*Work order*
Starting at the line that contains "standart size (49, 201)" and ending at the line that contains "наборы интимной гигиены (70, 883)", the lines below are to be given again exactly, with nothing added.

*Exercise material*
■ ■ ■
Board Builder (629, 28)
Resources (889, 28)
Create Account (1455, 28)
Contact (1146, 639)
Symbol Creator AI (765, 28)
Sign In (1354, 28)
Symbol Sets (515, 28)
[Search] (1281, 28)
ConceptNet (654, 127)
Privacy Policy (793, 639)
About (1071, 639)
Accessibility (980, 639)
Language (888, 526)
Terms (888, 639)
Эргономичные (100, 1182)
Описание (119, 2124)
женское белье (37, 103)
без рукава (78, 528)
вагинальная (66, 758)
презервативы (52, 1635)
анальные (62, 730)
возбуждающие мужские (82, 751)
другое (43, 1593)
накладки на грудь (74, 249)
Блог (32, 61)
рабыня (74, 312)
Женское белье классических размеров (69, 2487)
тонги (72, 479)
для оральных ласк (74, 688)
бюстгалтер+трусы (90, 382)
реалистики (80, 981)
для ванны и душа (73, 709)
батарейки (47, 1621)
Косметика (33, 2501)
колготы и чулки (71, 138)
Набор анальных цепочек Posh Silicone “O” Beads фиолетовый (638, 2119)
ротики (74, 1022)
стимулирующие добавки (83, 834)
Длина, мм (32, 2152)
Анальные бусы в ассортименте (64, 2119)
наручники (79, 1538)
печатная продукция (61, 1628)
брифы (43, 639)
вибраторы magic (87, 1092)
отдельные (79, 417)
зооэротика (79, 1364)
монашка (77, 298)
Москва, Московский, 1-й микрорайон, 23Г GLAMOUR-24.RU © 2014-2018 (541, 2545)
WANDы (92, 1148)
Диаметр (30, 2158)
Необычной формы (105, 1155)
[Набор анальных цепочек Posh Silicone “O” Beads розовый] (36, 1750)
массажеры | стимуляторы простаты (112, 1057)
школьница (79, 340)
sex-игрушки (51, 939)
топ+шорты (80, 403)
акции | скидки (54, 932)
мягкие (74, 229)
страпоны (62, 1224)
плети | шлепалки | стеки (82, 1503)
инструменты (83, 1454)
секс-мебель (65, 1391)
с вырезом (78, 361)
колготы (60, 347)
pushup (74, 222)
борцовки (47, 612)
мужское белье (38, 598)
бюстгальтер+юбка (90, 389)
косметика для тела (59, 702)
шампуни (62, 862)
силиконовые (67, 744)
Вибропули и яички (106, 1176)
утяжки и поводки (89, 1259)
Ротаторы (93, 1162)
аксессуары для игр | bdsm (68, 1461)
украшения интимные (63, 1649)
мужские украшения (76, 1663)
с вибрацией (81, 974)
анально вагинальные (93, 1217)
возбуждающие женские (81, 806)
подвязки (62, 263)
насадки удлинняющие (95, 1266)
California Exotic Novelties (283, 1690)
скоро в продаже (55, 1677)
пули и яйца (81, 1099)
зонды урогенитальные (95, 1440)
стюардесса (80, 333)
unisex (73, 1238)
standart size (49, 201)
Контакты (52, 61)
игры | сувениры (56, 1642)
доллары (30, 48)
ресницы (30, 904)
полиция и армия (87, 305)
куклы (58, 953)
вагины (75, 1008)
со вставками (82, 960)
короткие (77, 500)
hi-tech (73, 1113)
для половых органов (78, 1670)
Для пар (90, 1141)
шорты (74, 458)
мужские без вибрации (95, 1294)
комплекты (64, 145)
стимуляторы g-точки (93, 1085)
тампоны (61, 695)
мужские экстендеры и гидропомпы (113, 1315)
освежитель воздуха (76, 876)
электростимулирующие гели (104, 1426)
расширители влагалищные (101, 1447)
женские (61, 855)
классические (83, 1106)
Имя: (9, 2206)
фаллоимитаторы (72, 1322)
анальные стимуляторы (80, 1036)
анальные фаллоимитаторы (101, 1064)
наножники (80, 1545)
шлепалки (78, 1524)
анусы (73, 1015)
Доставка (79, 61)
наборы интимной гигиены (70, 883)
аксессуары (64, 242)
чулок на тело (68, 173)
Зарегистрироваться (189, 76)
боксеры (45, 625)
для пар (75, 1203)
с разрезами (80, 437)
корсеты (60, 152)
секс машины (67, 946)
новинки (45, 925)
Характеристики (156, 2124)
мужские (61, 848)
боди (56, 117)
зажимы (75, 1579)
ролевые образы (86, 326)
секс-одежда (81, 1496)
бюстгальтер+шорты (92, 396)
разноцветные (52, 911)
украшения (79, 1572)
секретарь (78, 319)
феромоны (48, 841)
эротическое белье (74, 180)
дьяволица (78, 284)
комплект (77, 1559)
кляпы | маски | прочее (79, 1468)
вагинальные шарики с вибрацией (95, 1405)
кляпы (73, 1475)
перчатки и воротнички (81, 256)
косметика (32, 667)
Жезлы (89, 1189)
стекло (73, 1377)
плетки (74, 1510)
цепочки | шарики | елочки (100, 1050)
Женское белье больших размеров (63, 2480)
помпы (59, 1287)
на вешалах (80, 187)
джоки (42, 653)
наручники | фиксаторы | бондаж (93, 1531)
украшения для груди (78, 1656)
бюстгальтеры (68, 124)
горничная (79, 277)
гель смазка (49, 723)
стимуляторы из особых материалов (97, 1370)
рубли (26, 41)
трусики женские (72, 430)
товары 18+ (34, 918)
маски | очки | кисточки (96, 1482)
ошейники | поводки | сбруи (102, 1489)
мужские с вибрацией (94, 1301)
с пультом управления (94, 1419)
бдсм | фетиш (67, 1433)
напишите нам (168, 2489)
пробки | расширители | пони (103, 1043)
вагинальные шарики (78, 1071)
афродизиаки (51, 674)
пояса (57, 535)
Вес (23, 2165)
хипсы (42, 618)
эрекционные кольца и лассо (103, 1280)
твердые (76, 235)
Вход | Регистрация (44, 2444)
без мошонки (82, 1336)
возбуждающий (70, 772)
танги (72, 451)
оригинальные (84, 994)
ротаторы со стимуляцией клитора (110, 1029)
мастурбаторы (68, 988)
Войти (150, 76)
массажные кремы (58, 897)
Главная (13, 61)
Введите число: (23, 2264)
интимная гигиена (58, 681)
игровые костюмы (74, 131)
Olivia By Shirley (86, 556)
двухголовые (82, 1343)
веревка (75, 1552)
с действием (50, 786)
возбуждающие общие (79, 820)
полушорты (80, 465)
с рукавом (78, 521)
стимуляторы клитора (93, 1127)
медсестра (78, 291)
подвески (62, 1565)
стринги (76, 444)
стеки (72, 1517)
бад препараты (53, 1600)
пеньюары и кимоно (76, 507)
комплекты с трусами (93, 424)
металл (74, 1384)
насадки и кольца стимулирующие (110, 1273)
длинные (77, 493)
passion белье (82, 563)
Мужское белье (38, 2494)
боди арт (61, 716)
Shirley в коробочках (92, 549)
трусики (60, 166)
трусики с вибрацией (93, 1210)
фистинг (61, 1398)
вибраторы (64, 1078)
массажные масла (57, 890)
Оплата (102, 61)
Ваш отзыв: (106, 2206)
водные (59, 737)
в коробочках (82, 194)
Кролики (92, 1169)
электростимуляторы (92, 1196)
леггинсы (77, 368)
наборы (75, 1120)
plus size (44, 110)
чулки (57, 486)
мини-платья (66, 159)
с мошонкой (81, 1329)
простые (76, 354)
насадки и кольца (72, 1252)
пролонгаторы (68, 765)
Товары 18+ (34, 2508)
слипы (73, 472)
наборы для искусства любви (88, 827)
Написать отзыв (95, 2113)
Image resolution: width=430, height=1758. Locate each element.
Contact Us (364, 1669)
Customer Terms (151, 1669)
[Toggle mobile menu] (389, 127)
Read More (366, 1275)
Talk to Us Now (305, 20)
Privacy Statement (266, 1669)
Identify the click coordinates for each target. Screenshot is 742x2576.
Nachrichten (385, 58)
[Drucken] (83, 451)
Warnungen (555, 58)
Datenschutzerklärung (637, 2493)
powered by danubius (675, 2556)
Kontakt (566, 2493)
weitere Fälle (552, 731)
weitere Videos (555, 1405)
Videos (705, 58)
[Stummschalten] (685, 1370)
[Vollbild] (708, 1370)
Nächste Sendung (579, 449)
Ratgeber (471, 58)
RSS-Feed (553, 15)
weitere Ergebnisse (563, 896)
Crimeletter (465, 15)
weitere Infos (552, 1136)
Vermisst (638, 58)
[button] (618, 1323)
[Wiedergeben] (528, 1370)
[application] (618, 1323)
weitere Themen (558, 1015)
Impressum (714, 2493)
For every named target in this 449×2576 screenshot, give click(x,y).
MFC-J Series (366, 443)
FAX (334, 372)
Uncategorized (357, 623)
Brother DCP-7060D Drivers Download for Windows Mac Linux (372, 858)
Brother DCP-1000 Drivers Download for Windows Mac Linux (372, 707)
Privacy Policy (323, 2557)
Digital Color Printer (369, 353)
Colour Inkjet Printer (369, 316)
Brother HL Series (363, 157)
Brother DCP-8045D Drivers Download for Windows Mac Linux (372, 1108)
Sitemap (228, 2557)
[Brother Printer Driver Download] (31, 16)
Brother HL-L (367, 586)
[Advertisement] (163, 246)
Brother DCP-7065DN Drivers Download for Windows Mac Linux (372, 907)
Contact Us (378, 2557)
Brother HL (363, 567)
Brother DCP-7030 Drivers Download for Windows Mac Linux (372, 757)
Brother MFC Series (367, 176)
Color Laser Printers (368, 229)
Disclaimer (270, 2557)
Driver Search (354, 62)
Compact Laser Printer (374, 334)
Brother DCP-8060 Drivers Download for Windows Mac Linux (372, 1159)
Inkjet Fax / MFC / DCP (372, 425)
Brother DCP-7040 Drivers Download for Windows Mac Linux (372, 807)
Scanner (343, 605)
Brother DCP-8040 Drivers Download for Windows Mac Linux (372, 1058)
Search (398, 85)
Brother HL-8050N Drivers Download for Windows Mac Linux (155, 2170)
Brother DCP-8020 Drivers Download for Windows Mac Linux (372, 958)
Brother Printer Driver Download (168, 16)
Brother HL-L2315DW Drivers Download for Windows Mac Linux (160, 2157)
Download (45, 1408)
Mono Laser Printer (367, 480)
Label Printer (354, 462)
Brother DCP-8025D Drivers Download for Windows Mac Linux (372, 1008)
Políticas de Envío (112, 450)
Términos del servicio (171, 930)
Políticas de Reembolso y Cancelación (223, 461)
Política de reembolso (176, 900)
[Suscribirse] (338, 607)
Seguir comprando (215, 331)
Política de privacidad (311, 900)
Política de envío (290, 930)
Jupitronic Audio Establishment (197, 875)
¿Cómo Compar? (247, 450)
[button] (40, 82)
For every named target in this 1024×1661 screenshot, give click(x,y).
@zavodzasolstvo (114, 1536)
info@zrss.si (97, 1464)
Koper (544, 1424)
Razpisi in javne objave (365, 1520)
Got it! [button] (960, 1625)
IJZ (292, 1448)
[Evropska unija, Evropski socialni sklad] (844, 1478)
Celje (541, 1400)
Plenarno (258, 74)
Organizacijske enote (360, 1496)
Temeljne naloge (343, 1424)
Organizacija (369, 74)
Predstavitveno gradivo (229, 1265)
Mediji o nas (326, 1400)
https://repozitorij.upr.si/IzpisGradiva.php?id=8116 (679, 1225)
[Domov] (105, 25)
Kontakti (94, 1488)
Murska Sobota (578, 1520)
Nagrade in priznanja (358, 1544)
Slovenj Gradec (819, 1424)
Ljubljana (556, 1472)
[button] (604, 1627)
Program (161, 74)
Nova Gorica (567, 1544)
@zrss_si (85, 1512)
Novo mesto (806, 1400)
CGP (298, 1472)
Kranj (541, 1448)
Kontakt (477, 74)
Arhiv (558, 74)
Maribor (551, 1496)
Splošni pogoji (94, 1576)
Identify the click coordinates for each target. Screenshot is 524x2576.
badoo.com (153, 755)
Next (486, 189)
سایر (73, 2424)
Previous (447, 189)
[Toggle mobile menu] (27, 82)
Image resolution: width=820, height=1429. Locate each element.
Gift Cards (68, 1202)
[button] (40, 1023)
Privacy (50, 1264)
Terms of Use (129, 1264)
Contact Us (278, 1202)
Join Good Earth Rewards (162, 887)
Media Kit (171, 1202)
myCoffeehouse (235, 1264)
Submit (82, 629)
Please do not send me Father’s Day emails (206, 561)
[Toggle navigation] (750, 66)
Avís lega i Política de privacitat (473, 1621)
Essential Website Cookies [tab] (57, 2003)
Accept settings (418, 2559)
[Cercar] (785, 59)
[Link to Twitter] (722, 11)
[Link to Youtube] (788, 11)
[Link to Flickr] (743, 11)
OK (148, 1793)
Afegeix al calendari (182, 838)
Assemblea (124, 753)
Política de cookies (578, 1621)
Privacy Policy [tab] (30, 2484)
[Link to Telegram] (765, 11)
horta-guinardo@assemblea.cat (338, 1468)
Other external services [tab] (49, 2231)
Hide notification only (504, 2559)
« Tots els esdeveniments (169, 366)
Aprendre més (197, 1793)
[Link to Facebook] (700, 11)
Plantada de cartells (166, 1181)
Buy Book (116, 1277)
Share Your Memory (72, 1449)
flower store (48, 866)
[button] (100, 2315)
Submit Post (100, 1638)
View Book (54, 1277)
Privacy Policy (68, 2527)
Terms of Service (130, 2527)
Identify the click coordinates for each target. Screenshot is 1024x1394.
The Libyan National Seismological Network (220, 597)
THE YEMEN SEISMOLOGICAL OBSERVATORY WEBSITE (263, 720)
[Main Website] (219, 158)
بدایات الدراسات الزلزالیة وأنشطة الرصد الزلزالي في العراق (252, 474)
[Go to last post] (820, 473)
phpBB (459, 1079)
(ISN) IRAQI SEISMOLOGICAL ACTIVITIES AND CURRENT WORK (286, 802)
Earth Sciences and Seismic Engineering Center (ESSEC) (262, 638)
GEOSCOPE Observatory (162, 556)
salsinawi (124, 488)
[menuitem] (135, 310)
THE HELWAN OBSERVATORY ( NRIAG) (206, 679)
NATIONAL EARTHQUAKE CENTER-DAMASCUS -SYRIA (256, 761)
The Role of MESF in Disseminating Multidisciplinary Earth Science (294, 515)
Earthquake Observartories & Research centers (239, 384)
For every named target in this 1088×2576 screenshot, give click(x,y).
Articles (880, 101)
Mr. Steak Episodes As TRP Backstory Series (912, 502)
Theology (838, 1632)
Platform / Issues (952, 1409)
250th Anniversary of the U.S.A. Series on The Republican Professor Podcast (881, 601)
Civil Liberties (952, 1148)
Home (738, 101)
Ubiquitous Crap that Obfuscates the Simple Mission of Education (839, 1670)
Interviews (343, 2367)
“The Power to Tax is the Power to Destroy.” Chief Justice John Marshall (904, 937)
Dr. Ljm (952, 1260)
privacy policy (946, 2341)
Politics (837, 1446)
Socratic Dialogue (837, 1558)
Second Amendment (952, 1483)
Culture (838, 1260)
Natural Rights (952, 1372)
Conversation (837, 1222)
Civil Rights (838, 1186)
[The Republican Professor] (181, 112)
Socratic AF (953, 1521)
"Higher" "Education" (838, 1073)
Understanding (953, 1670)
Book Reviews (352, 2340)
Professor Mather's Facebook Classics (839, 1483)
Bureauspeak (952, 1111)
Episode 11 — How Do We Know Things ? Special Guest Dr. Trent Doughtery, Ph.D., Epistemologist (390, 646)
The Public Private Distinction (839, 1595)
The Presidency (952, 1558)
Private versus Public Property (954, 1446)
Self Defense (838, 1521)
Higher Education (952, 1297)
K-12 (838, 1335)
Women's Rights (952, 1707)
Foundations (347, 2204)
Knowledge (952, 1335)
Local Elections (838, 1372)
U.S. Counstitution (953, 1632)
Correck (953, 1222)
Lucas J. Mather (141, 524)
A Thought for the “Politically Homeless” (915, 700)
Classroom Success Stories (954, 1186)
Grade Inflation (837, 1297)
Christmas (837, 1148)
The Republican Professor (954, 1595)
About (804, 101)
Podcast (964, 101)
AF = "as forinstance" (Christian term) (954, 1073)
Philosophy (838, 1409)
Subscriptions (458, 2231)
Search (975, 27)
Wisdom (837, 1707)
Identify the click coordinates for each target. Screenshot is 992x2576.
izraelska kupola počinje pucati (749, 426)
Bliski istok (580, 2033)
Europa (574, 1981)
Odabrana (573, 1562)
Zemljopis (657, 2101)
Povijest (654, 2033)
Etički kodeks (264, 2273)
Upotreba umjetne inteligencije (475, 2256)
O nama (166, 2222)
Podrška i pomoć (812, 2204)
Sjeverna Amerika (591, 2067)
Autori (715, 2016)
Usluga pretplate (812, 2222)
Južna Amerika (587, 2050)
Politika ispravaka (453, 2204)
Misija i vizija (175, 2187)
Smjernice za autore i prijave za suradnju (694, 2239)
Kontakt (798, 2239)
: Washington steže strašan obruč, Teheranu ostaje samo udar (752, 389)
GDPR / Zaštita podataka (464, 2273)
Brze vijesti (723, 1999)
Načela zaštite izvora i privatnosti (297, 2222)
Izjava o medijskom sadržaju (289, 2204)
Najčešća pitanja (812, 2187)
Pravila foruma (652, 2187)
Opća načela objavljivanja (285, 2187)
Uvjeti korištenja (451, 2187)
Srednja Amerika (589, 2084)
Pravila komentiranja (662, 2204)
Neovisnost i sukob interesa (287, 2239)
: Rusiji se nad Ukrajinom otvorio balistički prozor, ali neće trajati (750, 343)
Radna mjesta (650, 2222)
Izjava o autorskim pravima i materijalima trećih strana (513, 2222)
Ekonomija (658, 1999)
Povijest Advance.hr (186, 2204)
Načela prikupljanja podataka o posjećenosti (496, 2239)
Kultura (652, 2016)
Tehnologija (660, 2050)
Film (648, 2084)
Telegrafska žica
■ ■ ■
*Task output*
standart size (49, 201)
Контакты (52, 61)
игры | сувениры (56, 1642)
доллары (30, 48)
ресницы (30, 904)
полиция и армия (87, 305)
куклы (58, 953)
вагины (75, 1008)
со вставками (82, 960)
короткие (77, 500)
hi-tech (73, 1113)
для половых органов (78, 1670)
Для пар (90, 1141)
шорты (74, 458)
мужские без вибрации (95, 1294)
комплекты (64, 145)
стимуляторы g-точки (93, 1085)
тампоны (61, 695)
мужские экстендеры и гидропомпы (113, 1315)
освежитель воздуха (76, 876)
электростимулирующие гели (104, 1426)
расширители влагалищные (101, 1447)
женские (61, 855)
классические (83, 1106)
Имя: (9, 2206)
фаллоимитаторы (72, 1322)
анальные стимуляторы (80, 1036)
анальные фаллоимитаторы (101, 1064)
наножники (80, 1545)
шлепалки (78, 1524)
анусы (73, 1015)
Доставка (79, 61)
наборы интимной гигиены (70, 883)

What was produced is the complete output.